§ DOCUMENT PASSAGE:
Re: UTF-8 and Kermit

From: Kenneth Whistler (kenw@sybase.com)
Date: Tue Jul 15 1997 - 17:11:13 EDT


Frank da Cruz asked:

> anyway. If it was anything else, we could have a host-resident file viewer
> that sent the proper ISO 2022 sequences before and after the file, but as far
> as I know, there is nothing like that for Unicode / UTF-8 / etc, since these
> do not have the ISO character-set structure.
>
> I think this is an interesting application and might deserve some attention
> from the list, so I'm copying the list on this. To restate the problem:
>
> Suppose I have a terminal emulator that understands ISO 2022 and all sorts of
> ISO-registered character sets (such as all the ISO 646s and 8859 1-10), and
> which converts them to Unicode and displays them in a Unicode font -- and I do
> have such an emulator:
>
> http://www.columbia.edu/kermit/kuishots.html#shot3
>
> Now suppose I am logged in to a conventional UNIX host and I want to "cat" a
> Unicode file that is either bare Unicode or (more interesting) encoded in
> UTF-8 or other encoding. What escape sequence can be sent to the terminal to
> switch it into and out of Unicode / UTF-8, so that all the regular 8-bit stuff
> before and after the Unicode text appears correctly, and so does the Unicode
> text?

I'll quote here from the Draft corrected ISO/IEC 10646-1, so I get it
right. (ISO/IEC 10646-1: 1993/Cor.2.199x(E)):

17.2 Identification of UCS coded representation form with implementation level.

When the escape sequences from ISO/IEC 2022 are used, the identification
of a coded representation form of UCS (see clause 14) and an implementation
level (see clause 15) specified by ISO/IEC 10646 shall be by a designation
sequence chosen from the following list:

    ESC 02/05 02/15 04/00
       USC-2 with implementation level 1
    ESC 02/05 02/15 04/01
       USC-4 with implementation level 1
    ...
    ESC 02/05/02/15 04/05
       USC-2 with implementation level 3
    ...

If such an escape sequence appears within a CC-data-element conforming to
ISO/IEC 2022, it shall consist only of the sequences of bit combinations
as shown above.

If such an escape sequence appears within a CC-data-element conforming to
ISO/IEC 10646, it shall be padded in accordance with clause 16.

§ BRIEF: Please reproduce, word for word, the part of the UTF-8 and Kermit post from "Frank da Cruz" to "ISO character-set structure.".

Records drawn from a pointing dataset
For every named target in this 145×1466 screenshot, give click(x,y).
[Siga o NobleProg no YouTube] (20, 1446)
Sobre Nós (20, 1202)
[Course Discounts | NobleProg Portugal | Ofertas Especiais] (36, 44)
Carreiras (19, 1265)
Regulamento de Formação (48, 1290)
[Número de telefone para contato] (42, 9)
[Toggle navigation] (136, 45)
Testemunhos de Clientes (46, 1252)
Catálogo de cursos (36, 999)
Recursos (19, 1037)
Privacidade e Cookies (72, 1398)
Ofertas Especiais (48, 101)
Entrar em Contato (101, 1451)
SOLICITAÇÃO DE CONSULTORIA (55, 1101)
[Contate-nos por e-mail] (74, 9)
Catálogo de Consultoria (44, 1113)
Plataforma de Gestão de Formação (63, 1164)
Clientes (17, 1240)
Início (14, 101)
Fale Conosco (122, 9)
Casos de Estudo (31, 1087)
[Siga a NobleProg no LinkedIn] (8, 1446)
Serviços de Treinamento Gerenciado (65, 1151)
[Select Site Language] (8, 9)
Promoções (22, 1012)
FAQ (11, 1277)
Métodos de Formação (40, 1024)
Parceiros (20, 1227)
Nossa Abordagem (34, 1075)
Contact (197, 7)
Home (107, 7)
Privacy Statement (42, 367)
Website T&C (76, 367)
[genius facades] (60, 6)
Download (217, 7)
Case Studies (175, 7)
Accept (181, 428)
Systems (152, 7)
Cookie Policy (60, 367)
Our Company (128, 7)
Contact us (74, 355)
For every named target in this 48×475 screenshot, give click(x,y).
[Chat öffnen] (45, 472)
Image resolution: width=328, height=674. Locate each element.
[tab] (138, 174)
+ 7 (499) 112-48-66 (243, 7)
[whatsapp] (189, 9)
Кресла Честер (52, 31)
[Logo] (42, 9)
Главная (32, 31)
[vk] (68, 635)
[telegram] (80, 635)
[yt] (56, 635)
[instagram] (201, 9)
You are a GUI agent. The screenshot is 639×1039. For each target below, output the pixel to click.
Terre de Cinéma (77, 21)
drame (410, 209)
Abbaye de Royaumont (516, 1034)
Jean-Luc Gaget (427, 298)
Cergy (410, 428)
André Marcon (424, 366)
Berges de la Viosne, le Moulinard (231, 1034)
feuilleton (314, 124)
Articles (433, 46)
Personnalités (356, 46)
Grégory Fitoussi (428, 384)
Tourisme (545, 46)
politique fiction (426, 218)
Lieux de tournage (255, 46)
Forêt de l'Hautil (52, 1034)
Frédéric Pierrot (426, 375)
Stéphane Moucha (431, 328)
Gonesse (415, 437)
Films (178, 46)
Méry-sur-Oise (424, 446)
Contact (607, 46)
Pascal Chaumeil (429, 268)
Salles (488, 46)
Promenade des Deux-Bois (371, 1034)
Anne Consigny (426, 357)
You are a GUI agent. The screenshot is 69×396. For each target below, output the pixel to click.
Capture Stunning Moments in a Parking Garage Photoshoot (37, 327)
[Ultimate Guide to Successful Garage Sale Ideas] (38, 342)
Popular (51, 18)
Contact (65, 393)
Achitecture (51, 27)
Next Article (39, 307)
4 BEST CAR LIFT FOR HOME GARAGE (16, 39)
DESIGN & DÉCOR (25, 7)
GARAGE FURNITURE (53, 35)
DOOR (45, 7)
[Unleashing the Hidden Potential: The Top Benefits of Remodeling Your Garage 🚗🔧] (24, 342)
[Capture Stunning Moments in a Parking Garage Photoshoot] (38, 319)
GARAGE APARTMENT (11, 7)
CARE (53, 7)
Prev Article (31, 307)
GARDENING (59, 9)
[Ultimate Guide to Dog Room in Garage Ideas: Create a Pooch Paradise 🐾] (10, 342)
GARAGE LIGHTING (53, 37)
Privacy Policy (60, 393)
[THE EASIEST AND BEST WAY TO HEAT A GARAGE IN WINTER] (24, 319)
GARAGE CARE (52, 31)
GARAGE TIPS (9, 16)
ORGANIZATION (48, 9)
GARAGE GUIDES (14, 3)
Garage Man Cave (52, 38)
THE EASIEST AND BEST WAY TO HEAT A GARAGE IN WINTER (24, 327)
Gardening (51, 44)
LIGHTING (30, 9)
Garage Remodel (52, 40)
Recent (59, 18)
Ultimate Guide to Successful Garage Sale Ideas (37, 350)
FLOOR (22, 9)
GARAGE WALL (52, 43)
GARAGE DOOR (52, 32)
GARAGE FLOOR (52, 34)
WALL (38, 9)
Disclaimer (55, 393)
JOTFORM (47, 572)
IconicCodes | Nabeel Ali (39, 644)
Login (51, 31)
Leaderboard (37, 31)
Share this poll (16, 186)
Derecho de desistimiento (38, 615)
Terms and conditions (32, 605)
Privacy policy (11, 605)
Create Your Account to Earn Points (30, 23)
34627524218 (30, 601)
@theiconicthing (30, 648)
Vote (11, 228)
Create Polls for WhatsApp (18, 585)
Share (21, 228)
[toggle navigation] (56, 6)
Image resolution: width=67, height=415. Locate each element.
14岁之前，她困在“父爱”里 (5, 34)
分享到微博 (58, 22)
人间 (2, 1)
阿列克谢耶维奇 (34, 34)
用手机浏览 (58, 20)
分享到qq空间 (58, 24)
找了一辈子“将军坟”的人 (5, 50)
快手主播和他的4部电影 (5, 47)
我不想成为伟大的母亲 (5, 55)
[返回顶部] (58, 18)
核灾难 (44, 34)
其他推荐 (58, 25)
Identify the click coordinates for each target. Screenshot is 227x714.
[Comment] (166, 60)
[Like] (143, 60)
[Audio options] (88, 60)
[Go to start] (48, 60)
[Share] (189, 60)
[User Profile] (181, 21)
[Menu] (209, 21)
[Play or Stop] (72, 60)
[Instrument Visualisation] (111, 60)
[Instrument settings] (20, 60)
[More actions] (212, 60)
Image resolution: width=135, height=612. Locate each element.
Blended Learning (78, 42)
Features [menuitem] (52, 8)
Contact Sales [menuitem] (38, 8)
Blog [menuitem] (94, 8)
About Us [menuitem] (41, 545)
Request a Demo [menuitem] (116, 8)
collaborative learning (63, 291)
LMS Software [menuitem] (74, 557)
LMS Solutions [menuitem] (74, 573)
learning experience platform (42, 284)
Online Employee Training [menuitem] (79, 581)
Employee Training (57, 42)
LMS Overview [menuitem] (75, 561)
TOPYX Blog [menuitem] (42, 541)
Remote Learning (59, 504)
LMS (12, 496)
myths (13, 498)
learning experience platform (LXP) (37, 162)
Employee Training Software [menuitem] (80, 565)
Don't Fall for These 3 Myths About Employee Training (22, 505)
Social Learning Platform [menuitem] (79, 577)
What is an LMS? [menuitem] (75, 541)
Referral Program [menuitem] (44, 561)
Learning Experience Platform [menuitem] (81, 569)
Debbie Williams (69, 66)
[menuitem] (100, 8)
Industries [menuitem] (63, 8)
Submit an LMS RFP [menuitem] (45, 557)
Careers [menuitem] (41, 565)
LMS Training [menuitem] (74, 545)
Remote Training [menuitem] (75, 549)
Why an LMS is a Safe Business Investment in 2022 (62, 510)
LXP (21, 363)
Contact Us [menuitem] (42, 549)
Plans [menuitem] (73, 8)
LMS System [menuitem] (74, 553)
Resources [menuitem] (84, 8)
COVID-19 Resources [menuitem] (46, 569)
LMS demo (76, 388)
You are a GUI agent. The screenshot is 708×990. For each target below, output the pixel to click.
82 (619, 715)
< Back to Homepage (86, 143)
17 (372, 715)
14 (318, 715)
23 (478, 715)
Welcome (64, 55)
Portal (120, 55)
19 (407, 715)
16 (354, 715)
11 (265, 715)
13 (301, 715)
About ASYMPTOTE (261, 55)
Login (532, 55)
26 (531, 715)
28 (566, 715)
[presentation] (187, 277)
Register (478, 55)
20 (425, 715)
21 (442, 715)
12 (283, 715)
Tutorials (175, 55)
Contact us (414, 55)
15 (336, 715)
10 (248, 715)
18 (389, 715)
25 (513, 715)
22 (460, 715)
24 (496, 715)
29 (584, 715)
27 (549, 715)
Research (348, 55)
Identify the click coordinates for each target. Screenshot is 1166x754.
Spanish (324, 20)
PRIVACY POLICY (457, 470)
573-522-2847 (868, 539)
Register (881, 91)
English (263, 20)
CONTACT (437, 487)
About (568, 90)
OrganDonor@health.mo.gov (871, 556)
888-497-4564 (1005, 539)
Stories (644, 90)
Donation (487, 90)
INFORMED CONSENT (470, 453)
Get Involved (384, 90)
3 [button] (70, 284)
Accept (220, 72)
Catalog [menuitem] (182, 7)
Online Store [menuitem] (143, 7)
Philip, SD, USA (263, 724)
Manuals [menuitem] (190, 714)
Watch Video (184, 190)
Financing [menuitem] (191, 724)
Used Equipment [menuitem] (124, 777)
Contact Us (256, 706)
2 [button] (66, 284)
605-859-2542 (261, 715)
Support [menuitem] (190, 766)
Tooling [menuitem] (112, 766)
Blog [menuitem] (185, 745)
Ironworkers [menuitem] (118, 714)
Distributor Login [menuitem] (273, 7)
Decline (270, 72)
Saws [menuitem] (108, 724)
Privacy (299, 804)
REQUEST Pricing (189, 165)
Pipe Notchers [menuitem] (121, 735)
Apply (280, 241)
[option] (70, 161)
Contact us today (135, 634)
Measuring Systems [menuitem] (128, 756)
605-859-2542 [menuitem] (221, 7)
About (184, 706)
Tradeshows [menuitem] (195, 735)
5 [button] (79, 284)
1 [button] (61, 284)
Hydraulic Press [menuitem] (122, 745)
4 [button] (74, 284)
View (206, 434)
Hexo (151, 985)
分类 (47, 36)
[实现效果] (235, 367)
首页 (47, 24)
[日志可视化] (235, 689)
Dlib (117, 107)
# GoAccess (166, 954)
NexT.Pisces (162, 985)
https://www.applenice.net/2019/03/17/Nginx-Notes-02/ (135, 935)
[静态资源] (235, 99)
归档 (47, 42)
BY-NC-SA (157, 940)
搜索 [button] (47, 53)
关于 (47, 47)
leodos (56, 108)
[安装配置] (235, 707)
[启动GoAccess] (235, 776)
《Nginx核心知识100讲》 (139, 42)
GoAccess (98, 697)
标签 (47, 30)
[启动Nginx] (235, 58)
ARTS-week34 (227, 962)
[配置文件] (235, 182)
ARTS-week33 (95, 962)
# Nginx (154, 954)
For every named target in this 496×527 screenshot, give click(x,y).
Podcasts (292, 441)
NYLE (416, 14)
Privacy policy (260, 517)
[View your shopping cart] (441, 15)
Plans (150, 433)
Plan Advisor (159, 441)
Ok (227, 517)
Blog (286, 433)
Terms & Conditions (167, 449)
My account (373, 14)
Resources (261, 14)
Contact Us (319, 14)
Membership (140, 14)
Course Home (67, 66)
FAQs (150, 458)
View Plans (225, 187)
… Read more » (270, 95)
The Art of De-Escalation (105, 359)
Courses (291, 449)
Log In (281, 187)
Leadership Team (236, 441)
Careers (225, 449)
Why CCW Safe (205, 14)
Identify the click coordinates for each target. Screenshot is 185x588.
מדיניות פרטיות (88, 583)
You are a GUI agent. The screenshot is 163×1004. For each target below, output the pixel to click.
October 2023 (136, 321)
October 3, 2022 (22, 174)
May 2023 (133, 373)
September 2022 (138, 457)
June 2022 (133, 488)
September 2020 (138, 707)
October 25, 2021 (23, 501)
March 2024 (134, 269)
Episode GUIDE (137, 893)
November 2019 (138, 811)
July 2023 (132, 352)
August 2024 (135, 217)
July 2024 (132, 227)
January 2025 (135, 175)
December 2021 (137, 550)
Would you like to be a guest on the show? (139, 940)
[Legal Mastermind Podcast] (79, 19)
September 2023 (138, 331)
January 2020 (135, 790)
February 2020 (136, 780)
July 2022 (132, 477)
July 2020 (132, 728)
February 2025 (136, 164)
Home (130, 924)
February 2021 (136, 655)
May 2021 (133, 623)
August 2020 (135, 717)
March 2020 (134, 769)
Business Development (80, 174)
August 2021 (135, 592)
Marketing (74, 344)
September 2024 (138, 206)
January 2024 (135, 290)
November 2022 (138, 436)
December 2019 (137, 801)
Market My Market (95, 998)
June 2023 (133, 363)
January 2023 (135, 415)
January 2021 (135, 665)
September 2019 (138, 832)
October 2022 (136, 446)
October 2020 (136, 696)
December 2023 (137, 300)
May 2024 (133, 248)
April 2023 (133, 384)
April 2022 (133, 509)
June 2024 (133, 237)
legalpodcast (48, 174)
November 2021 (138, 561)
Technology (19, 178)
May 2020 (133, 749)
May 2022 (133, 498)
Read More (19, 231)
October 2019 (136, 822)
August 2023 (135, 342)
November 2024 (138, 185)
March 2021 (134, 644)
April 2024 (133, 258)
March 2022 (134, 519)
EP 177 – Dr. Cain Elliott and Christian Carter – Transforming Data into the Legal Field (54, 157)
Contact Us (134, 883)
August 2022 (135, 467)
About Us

§ RESPONSE TO THIS EXERCISE:
Frank da Cruz asked:

> anyway. If it was anything else, we could have a host-resident file viewer
> that sent the proper ISO 2022 sequences before and after the file, but as far
> as I know, there is nothing like that for Unicode / UTF-8 / etc, since these
> do not have the ISO character-set structure.